Molly Neuman (born June 18, 1972) is an American drummer, writer and publisher, originally from the Washington, D.C. area who has performed in such influential bands as Bratmobile, the Frumpies, and the PeeChees. She was a pioneer of the early-to-mid '90s riot grrrl movement, penning the zine which coined the phrase in its title. She also co-wrote Girl Germs with Bratmobile singer Allison Wolfe while the two were students at the University of Oregon; that title later became the name of a Bratmobile song.

Career 
Neuman co-owned the now-defunct Berkeley-based Lookout! Records with her ex-husband and former PeeChees singer Chris Appelgren and Cathy Bauer, and in 2006 she started her own independent record label called Simple Social Graces Discos and has released records by Les Aus, Campamento Ñec Ñec, Grabba Grabba Tape, Two Tears, Delorean and Love or Perish. She also founded Indivision Management, and has worked as a manager for such artists as the Locust, Ted Leo and the Donnas.

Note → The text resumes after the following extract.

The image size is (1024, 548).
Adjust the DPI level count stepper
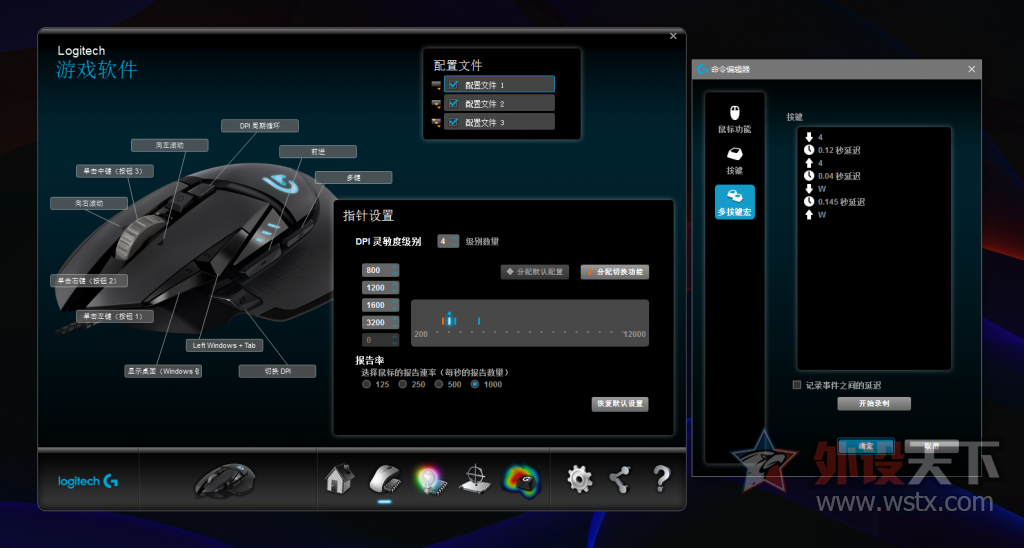point(455,242)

Neuman currently serves as the Chief Marketing Officer for Downtown (company), the global independent rights management and music services company. She was previously Head of Music for Kickstarter. And, prior to that, she was Director of Label Relations for eMusic, and in 2006 started a band with former PeeChees member Carlos Cañedo called Love or Perish but is no longer in the band.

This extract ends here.